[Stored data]
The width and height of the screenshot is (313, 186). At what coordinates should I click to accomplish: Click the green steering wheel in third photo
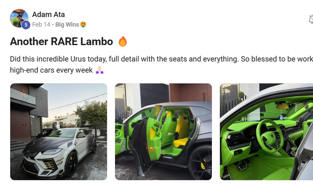pos(270,136)
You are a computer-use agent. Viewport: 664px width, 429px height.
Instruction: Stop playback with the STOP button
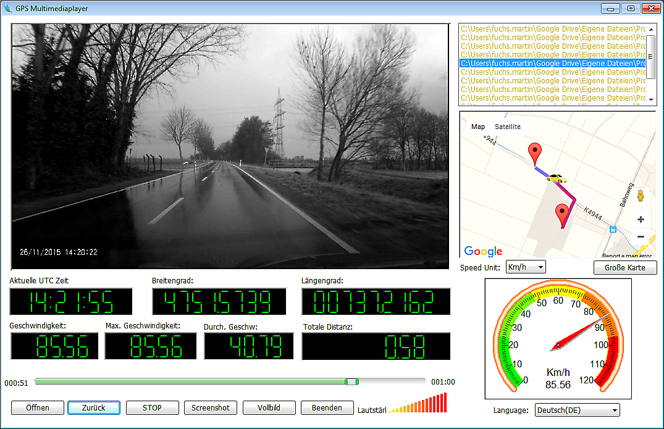[x=152, y=407]
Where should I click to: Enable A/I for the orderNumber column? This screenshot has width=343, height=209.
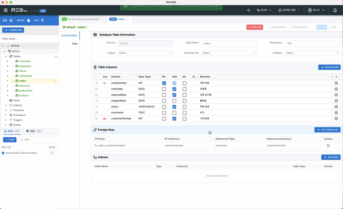pos(184,83)
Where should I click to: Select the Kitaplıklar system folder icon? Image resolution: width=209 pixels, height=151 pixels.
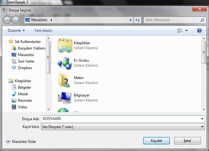point(65,45)
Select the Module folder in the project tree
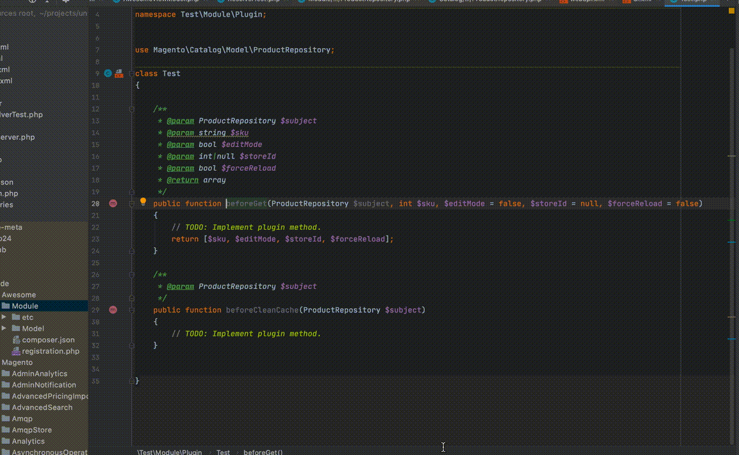Screen dimensions: 739x455 pos(24,306)
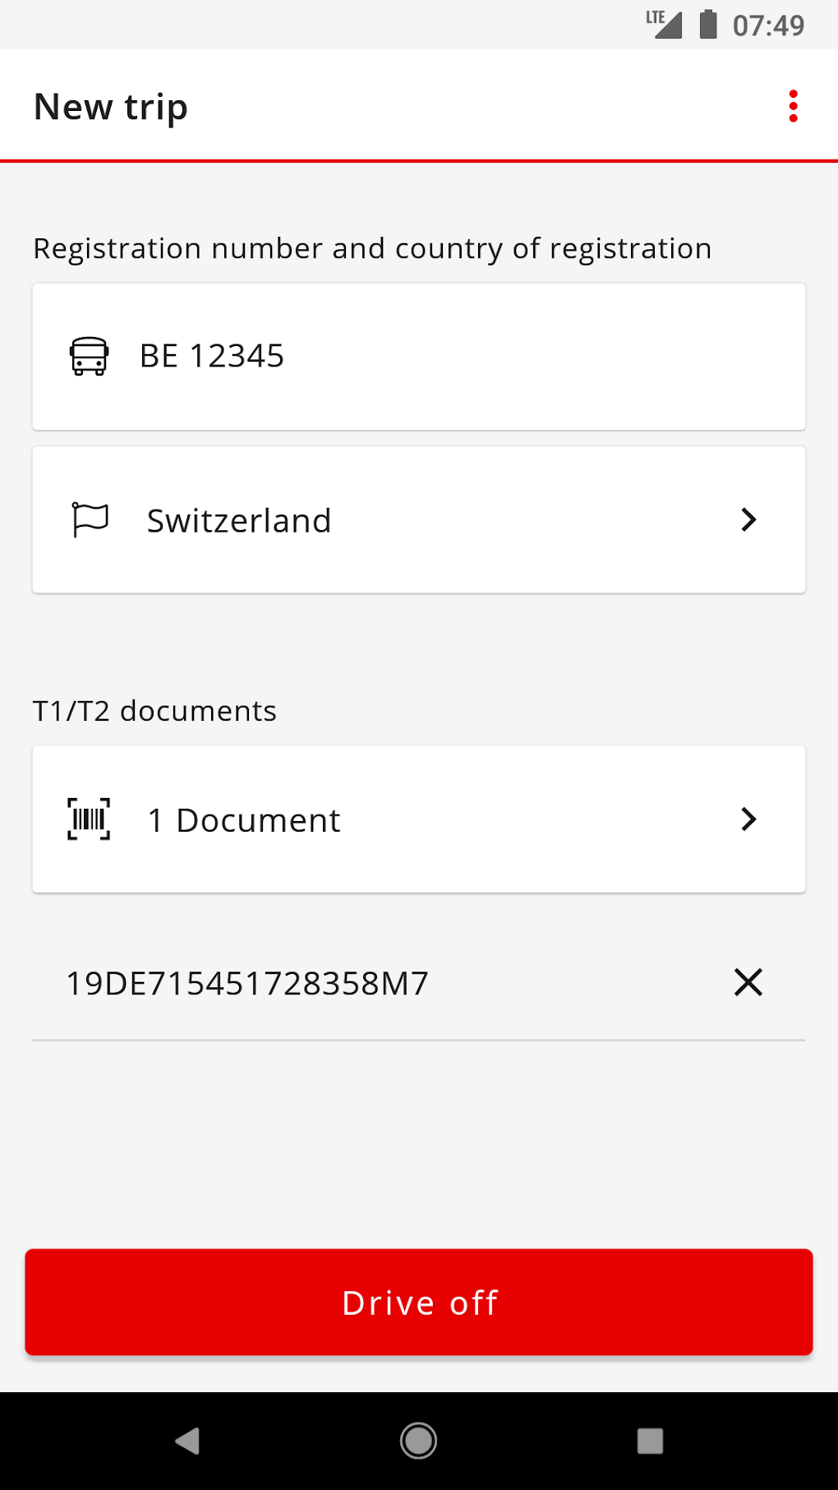The image size is (838, 1490).
Task: Tap the T1/T2 documents heading
Action: [x=154, y=711]
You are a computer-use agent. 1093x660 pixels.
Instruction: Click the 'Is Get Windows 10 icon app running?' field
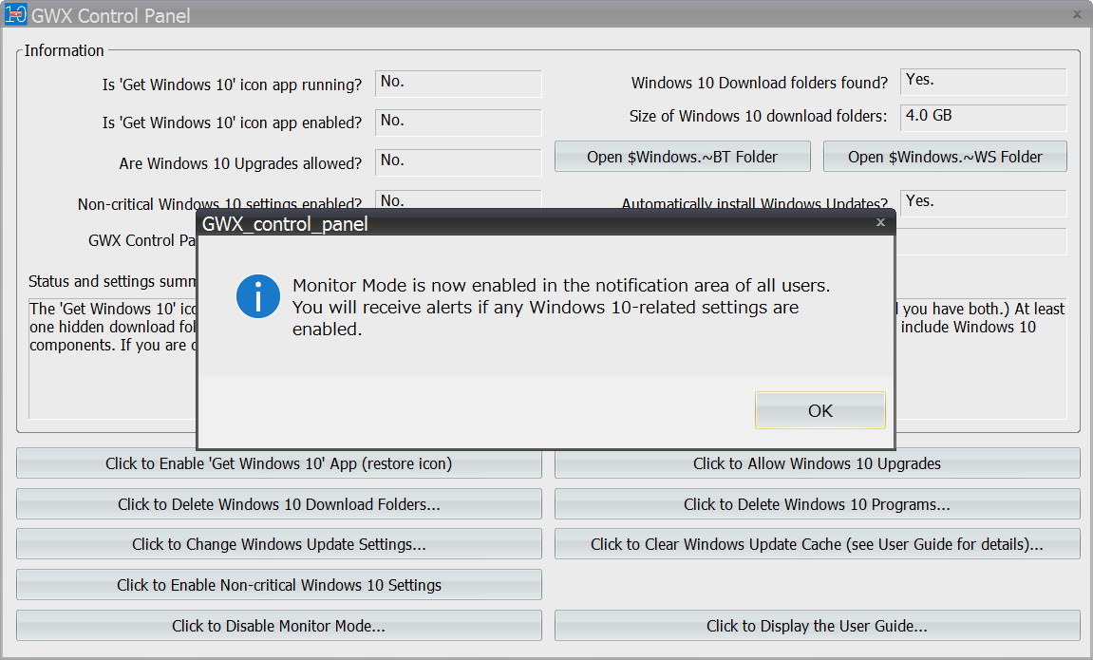[x=459, y=84]
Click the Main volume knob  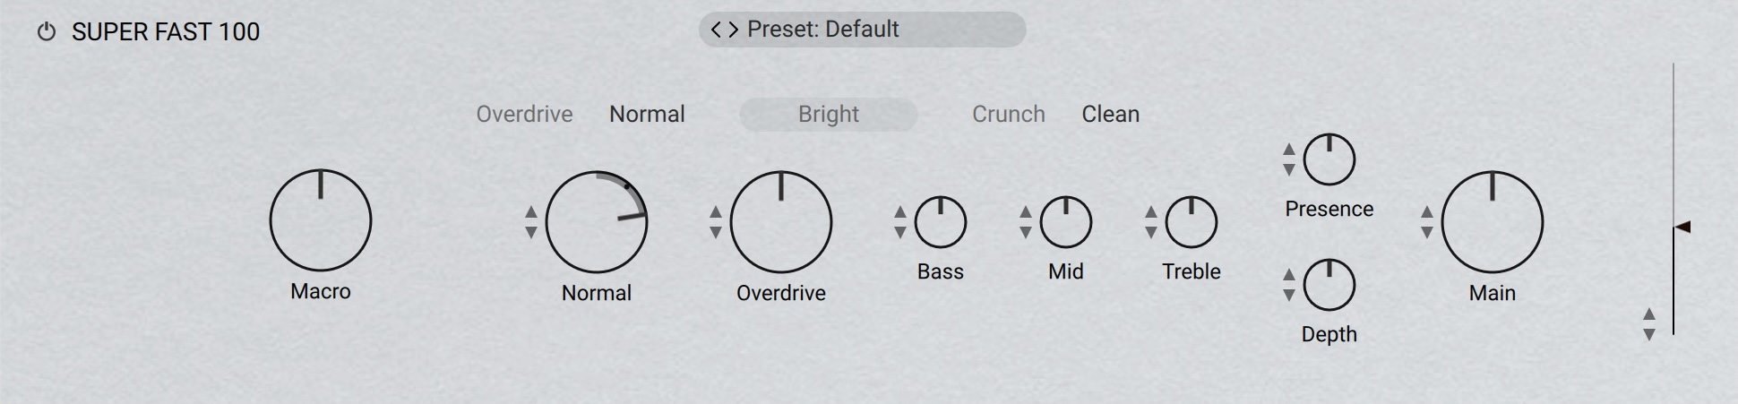[1493, 222]
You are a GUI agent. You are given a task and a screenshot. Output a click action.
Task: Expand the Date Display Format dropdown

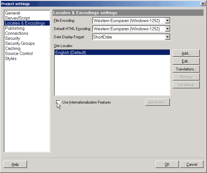pyautogui.click(x=168, y=37)
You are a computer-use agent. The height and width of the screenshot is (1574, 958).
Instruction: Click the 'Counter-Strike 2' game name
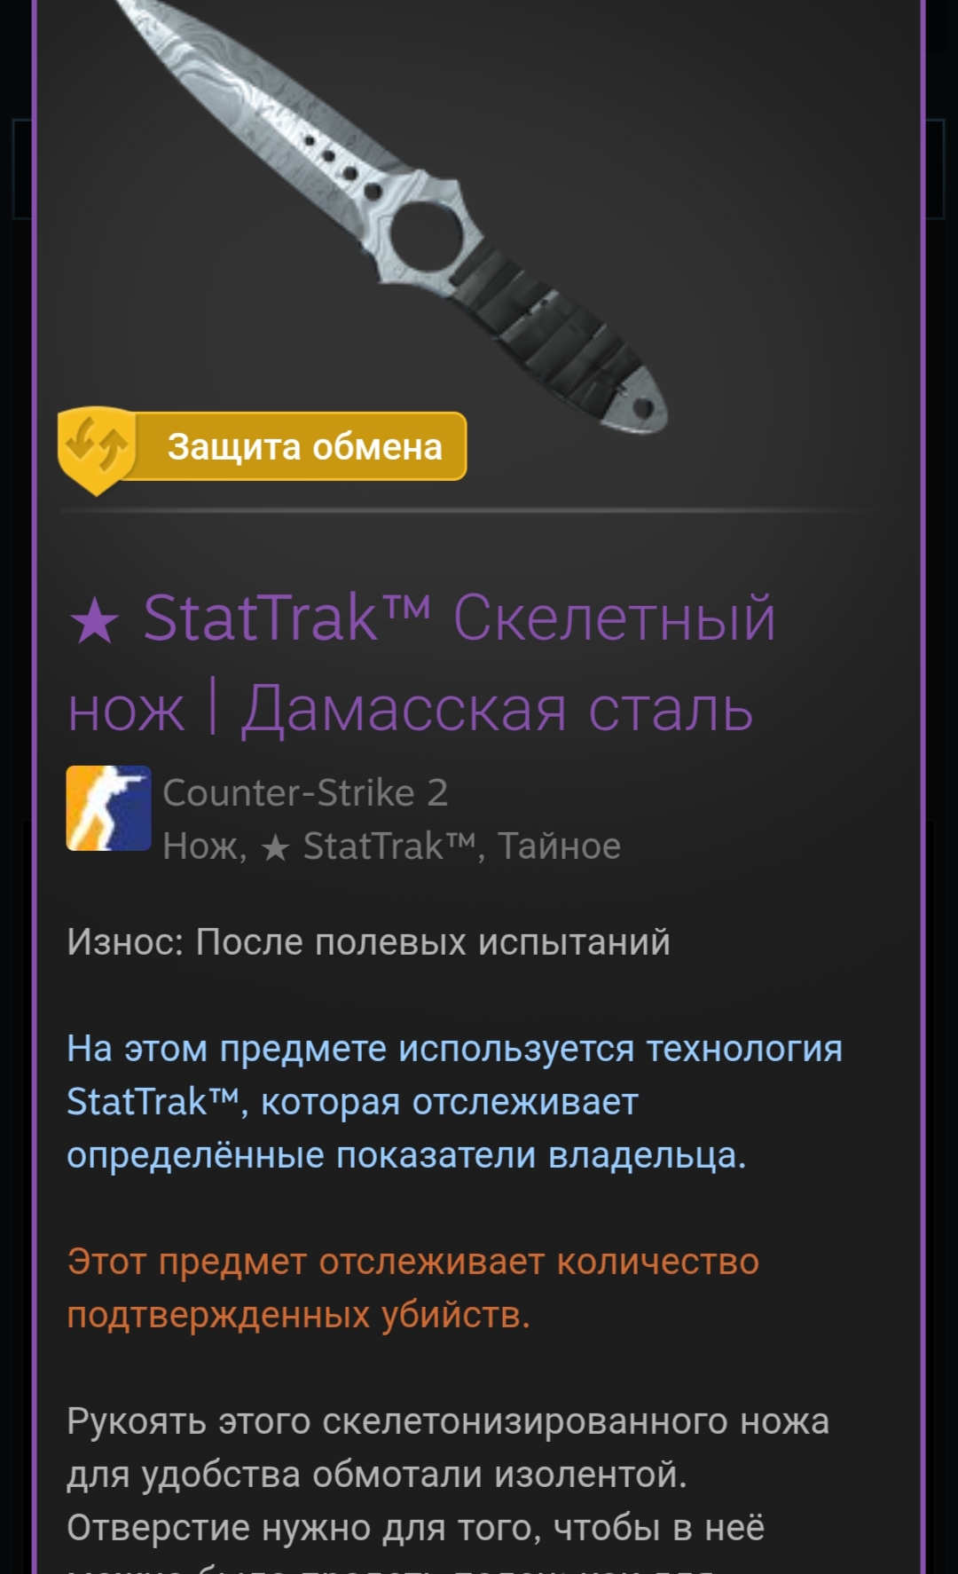(305, 792)
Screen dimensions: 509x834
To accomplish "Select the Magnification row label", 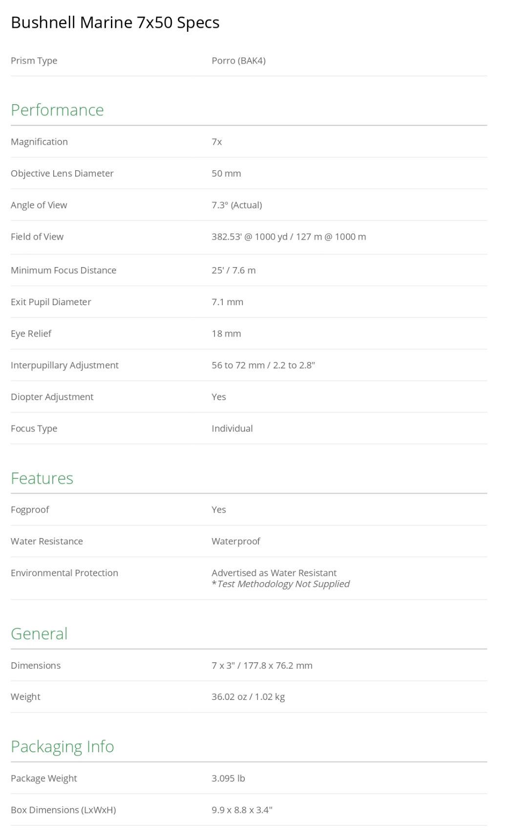I will pyautogui.click(x=39, y=142).
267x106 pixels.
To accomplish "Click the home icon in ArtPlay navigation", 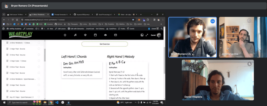I will click(x=65, y=35).
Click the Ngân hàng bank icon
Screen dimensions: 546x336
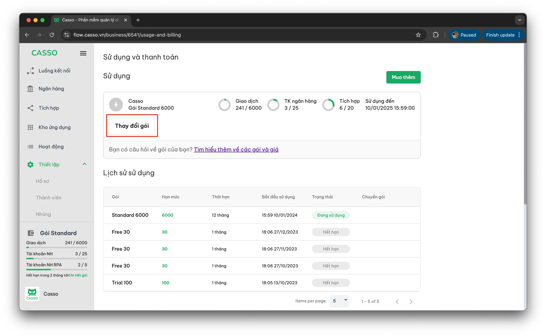[x=31, y=89]
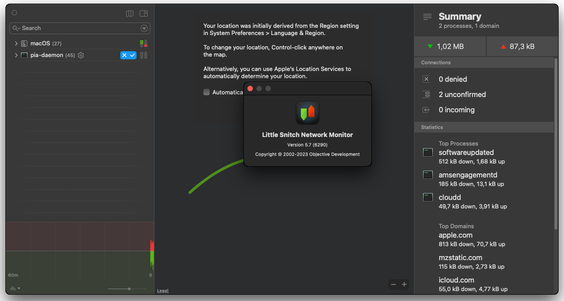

INSTRUCTIONS FOR THE TASK |
Look through the entries and return every line where "agent" appears.

REPLY |
You are a computer-use agent. Viewport: 664px width, 429px height.
You are a computer-use agent. 1093x660 pixels.
You are a GUI agent. You are given a task and a screenshot. Output a click action.
You are a computer-use agent. The height and width of the screenshot is (1574, 958).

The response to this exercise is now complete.